Recorded data
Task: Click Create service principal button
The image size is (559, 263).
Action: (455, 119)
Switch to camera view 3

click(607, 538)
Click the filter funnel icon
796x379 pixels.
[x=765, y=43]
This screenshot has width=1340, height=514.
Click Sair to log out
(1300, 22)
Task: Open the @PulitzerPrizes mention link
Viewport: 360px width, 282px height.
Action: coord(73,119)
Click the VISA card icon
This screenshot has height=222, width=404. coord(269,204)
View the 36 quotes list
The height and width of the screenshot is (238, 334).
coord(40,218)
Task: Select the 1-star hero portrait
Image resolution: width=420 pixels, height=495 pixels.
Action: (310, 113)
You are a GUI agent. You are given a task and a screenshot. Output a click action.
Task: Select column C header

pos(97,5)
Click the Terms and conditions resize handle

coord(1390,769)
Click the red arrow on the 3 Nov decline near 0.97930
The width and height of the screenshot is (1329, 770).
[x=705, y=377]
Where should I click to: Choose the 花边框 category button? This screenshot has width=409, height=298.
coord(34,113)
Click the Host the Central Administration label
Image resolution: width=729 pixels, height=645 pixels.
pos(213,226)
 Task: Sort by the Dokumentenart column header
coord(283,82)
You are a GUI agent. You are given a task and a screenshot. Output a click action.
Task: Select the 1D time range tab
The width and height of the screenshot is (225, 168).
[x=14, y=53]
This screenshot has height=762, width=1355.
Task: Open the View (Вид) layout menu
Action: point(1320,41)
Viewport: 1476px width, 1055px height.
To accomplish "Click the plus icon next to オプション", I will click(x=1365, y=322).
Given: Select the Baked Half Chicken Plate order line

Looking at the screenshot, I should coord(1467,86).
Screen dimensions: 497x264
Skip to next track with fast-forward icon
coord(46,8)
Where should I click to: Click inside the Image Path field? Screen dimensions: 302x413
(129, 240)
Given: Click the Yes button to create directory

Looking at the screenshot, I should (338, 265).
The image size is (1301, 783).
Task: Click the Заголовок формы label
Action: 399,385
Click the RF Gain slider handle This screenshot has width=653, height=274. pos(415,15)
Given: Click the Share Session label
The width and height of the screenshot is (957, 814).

■ Your instructions: Taking the entries above, write out exactly the lines starting with the line containing "The width and height of the screenshot is (225, 168)." and going on through the line containing "Click the RF", both included, and nothing else.

■ Answer to the exercise:
The width and height of the screenshot is (225, 168).
[x=14, y=53]
This screenshot has height=762, width=1355.
Task: Open the View (Вид) layout menu
Action: point(1320,41)
Viewport: 1476px width, 1055px height.
To accomplish "Click the plus icon next to オプション", I will click(x=1365, y=322).
Given: Select the Baked Half Chicken Plate order line

Looking at the screenshot, I should coord(1467,86).
Screen dimensions: 497x264
Skip to next track with fast-forward icon
coord(46,8)
Where should I click to: Click inside the Image Path field? Screen dimensions: 302x413
(129, 240)
Given: Click the Yes button to create directory

Looking at the screenshot, I should (338, 265).
The image size is (1301, 783).
Task: Click the Заголовок формы label
Action: 399,385
Click the RF Gain slider handle This screenshot has width=653, height=274. pos(415,15)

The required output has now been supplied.